An ultraviolet disinfecting robot © UVD Robots ApS

However, there are real concerns about UV radiation causing skin and eye damage to humans. That means it has to be placed high up and encased in light fixtures or air conditioning systems, while the robots are programmed to operate only at night when no one is around.

Monitoring a building’s pulse

Real-time environmental monitors that “check the pulse” of a building already exist to assess things like CO2 levels and could be retuned to focus on the virus.

Some researchers in Switzerland are trying to develop sensors that detect the virus itself. Researchers at the Swiss Federal Institute of Technology (ETH Zurich) and Swiss Federal Laboratories for Materials Science and Technology (Empa) have developed a sensor set inside a chamber that emits a light signal if it comes into contact with the virus’s RNA.

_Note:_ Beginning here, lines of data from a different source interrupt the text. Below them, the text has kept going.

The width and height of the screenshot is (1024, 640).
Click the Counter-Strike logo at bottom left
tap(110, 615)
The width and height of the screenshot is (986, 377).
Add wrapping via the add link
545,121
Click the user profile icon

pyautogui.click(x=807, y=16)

Information graphic showing how biosensors could be used to detect quantities of viruses in the air

Testing in real life environments — including hospitals, train stations and shopping malls — will start in the next few months. 

Ventilation is key

While high tech solutions may show promise, some engineers argue that the cost of implementation and speed of delivery mean that the focus now should be on simpler upgrades to existing systems. Chief among them are heating, ventilation and air conditioning (HVAC) systems

They can play a key role in preventing the accumulation of tiny airborne microdroplets known as “aerosols”, but in many cases there is room for improvement. The minimum ventilation flow rate is typically 5-10 litres of fresh air per person per second, but some buildings can have just 1 litre per person per second.

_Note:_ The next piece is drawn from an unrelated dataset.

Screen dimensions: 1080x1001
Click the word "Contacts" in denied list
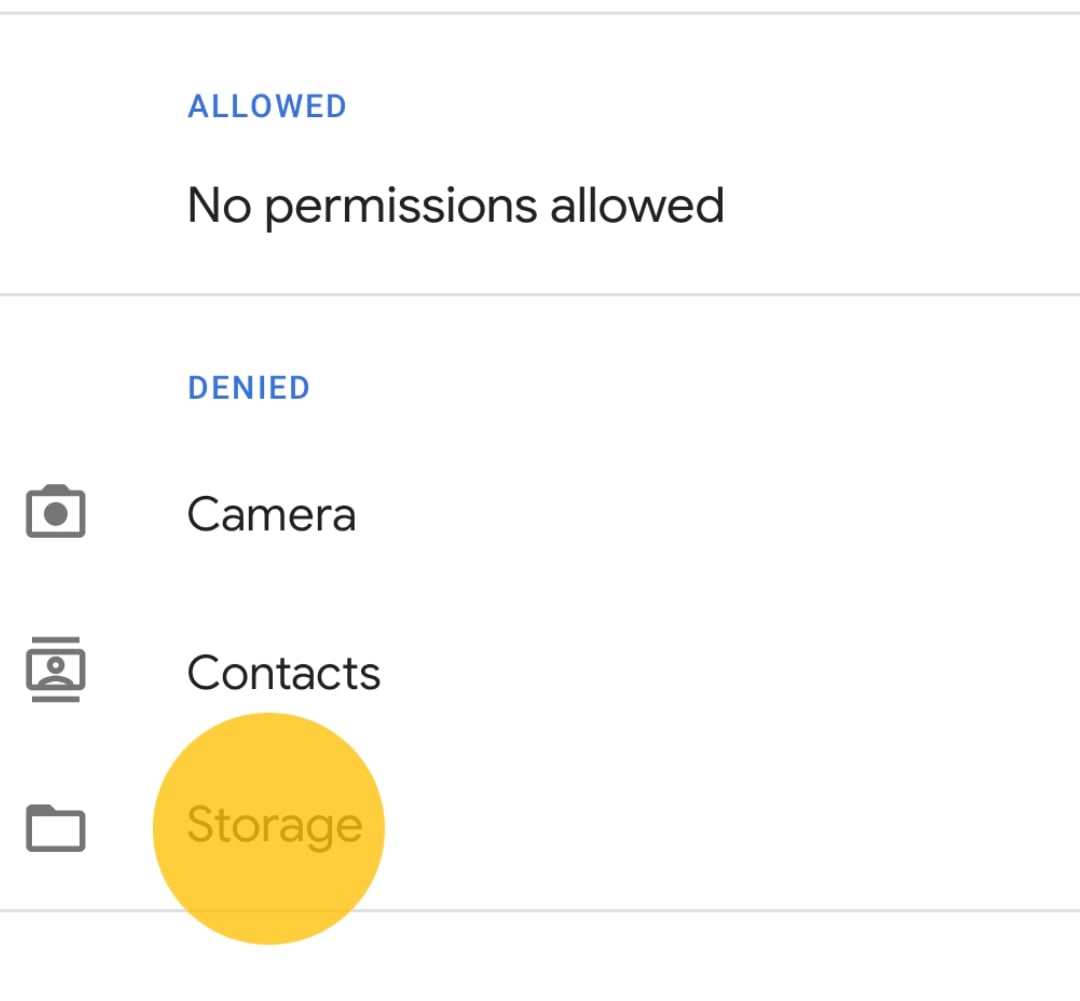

Information graphic showing recommendations for ventilating buildings to minimise spread of viruses

Many ventilation systems also circulate air from one indoor space to another, increasing the risk of airborne infection. Instead, each room needs to be pumped full of 100 per cent outdoor air wherever possible, engineers say. 

“You always want the air to move from clean to dirty and then out. In the bathroom, you want it to move from indoor, to bathroom and then out through the exhaust,” said Mr Allen.

Wirth Research, based in Oxford and set up by Nick Wirth, a former Formula One technical director, is developing a system to destroy airborne particles from some of the least ventilated spaces — notably passenger lifts and aeroplanes.

Cool indoor air is circulated out of the space into a “viral furnace” where it is heated to more than 95C to kill any pathogens and then cooled and filtered back in. Mr Wirth estimates that installing the system in a small space such as a lift would cost several thousand pounds.

The process of heating and then cooling air is fairly energy intensive but Mr Wirth argues that it will be essential to ensure the safety of some of the most stagnant environments.